Alright, let’s talk about “lina la”. Man, that was a thing. I remember kicking off the work on “lina la” thinking, you know, this would be a neat little project. Something to actually help us out, maybe streamline a few things that were, frankly, a complete mess.

But you know how it goes. Some places, they just can’t leave well enough alone. Simple ideas? They have this amazing talent for making them impossibly complicated. So “lina la” started off as this one specific goal, and then, bam! Suddenly it needed to talk to this ancient piece of junk software, then it had to have features that nobody asked for but someone important thought sounded cool. It was classic scope creep, but on steroids.
My Attempt at Making “lina la” Happen
So, my “practice” with “lina la” wasn’t so much about writing perfect code. Oh no.
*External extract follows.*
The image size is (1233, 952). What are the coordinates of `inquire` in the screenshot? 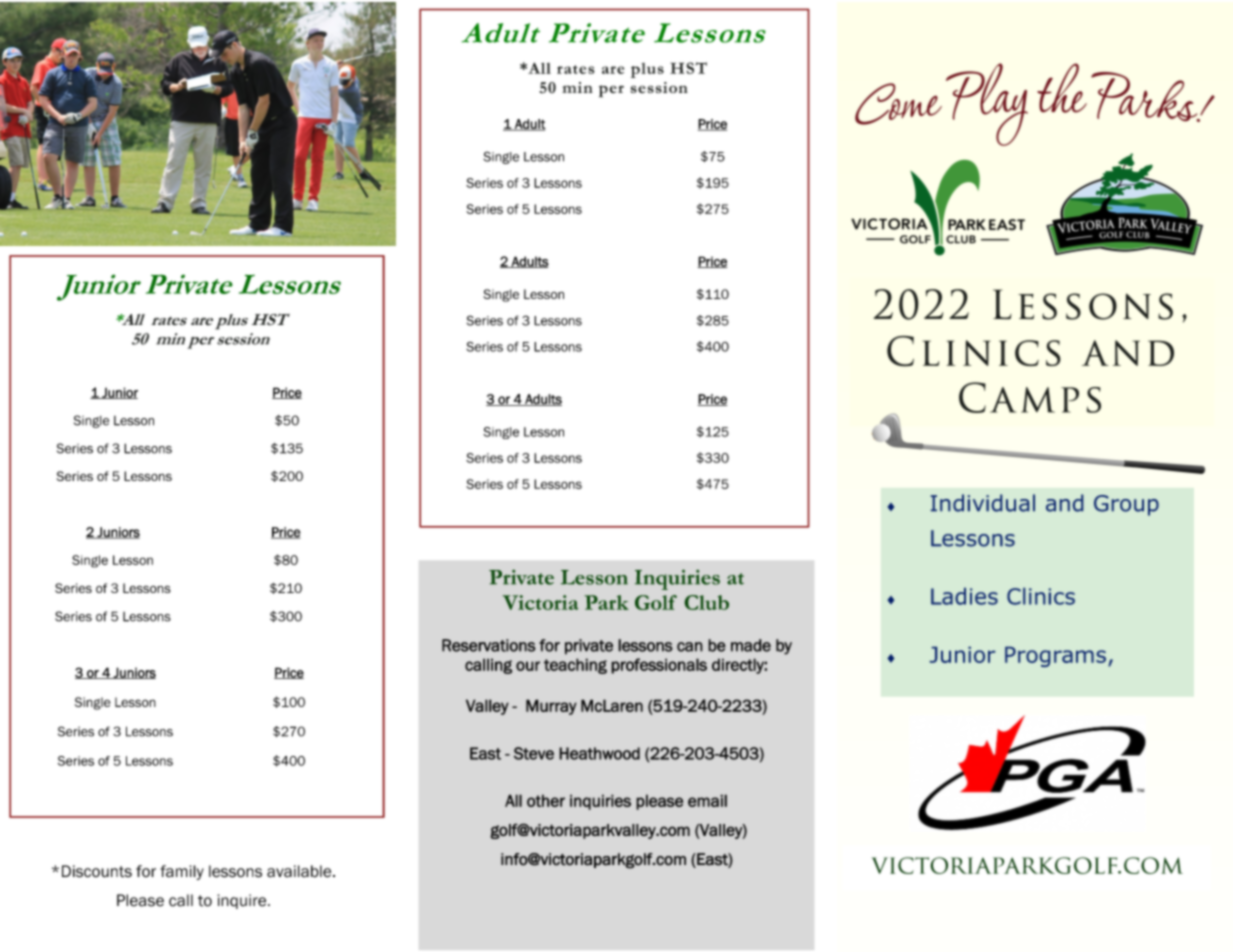 It's located at (243, 901).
It was more like trying to tiptoe through a minefield wearing clown shoes. My first step was always trying to get a clear picture of what “lina la” was even supposed to be that week. That usually involved a bunch of meetings where everyone had a different idea. Chaos, pure chaos.
I’d sit down, try to sketch out a plan for “lina la”. Then, next meeting, someone new would pop up. “Hey, great work, but ‘lina la’ absolutely must do X, Y, and Z too!” And X, Y, and Z often made no sense with the original idea. It was like they were playing buzzword bingo with the project.
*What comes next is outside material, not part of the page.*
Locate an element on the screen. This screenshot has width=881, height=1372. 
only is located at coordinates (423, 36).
Then there was the resource problem. Oh boy. “I need a couple of days from the backend team for ‘lina la’,” I’d say. The answer? “Sorry, they’re all tied up on Project Megacorp, the one that’s been ‘critical’ for six months and hasn’t moved an inch.” So “lina la” would just sit there, gathering dust while I tried to figure out how to do everyone else’s job too.
I actually spent a whole weekend once, cobbling together a small, working prototype of what “lina la” could be. Just something basic, to show the potential. I was pretty proud of it, thought it might finally get some traction. Showed it to my manager. He nodded, said, “Looks good, looks good. Now, can you make ‘lina la’ also process our TPS reports and integrate with that one system only Dave knows how to use, and Dave’s on leave for three weeks?” My soul just sort of deflated right there.

The so-called detailed process for “lina la” usually looked something like this:
- Get a new, urgent directive for “lina la” because someone important had a shower thought.
- Try to actually build that part of “lina la”. Immediately hit a roadblock because System A doesn’t talk to System B, or the data we needed was locked away.
- Spend days chasing people for permissions, information, or just a five-minute conversation about “lina la”. Often got passed from one department to another.
- By the time I got some answers, the priorities for “lina la” had shifted again. Back to square one.
It was exhausting. “lina la” wasn’t a tech problem. “lina la” was a people problem, a process problem, a everything-is-on-fire-all-the-time problem.
In the end, “lina la” just kind of… vanished. No big announcement, no formal cancellation. It just faded into the background, another half-finished idea in the graveyard of good intentions. The biggest thing I “achieved” with “lina la” was realizing that sometimes, you can’t fix a broken system with just one more project. Especially not when the system itself is what’s breaking everything. That was the real takeaway from the whole “lina la” experience for me. It wasn’t about code, it was about culture.